Devant la presse lundi, John Monks a renchéri: « Les travailleurs partout en Europe savent qu'il existe une alternative à l'austérité et à la gouvernance économique de la Commission européenne. Nous voulons que les responsables politiques européens décident enfin d'augmenter les taxes des riches, d'émettre des euro-obligations pour soutenir les pays qui connaissent des problèmes de dette souveraine et d'adopter un plan pour l'emploi des jeunes. Une autre exigence majeure des syndicats est l'introduction d'une taxe européenne sur les transactions financières ». À cet égard, a poursuivi le secrétaire général, « nous demandons de ne pas ignorer les dizaines de milliers de réponses en faveur d'une telle taxe reçues suite à la consultation sur la fiscalité du secteur financier ». Et de conclure: « Telles seront les priorités du secrétariat qui dirigera la CES au cours des quatre prochaines années ».

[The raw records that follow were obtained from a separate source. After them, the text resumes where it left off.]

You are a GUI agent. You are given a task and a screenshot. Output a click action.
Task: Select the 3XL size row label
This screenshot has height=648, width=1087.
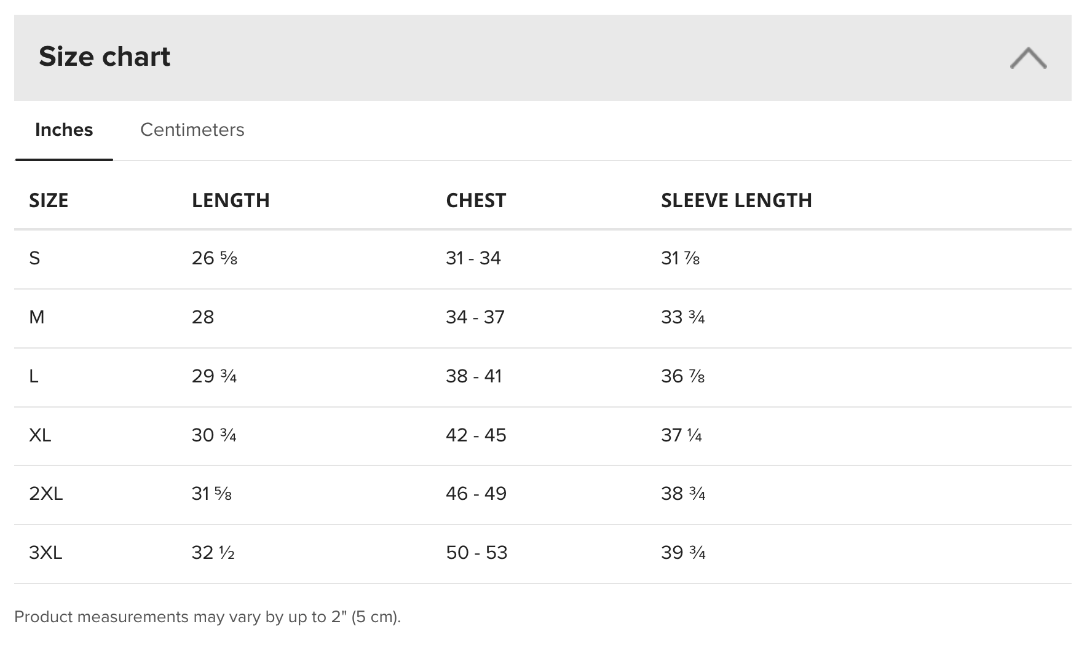[45, 553]
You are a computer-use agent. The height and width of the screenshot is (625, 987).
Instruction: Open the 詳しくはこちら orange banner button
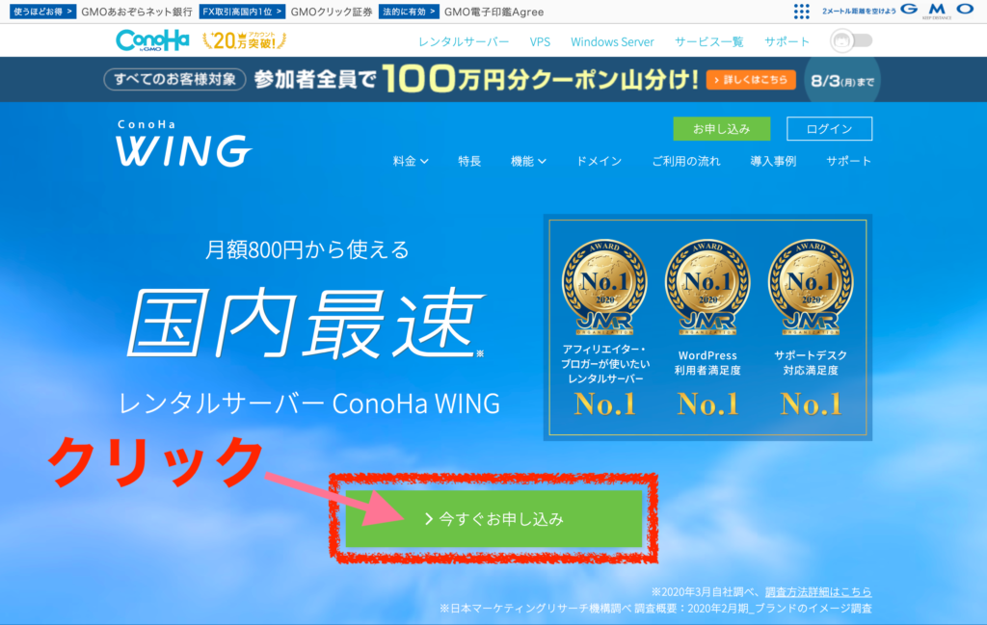pyautogui.click(x=751, y=80)
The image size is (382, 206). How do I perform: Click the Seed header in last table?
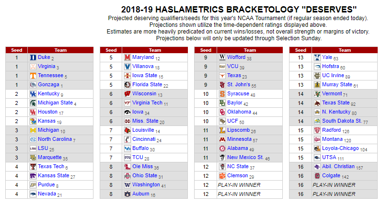click(x=301, y=50)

Au cours des interventions de la journée, Bernard Thibault (CGT, France) a critiqué le projet de pacte européen sur le renforcement de la compétitivité des économies de la zone euro, qui prêche pour la modération salariale. « C'est un pacte anti-social », a-t-il affirmé avec force, rapporte l'Agence France Presse. Pour le leader français, les syndicats doivent « réinterroger l'avenir de l'Europe ». Il s'est dit désolé que « la dimension économique et financière l'ait emporté » ainsi que « la tentation du chacun pour soi » qui permet actuellement la montée des mouvements d'extrême droite et la xénophobie dans tout le continent. Et de rappeler que le Royaume-Uni et la Roumanie veulent revoir leurs codes du travail pour alléger les contraintes qui pèsent sur les employeurs, la Pologne veut abaisser les salaires et les pensions, l'âge de départ en retraite est partout en question, les budgets sociaux sont coupés au Portugal et les privatisations encouragées en Grèce. Yannis Panagopoulos (GSEE, Grèce) a noté que « ce qui se passe en Grèce concerne toute l'Europe. Autrement dit, la dette est un cauchemar et en même temps la crise se transforme rapidement en crise de l'emploi ». Graciete Cruz (CGTP, Portugal) a indiqué, toujours selon l'AFP, que son syndicat ne peut « pas accepter des mesures qui imposent une régression économique et sociale en échange d'une aide financière. Les travailleurs paient une crise dont ils ne sont pas responsables ». Et de conclure que le Portugal ne pourra sans doute pas rembourser le prêt au FMI et à l'UE. (G.B.)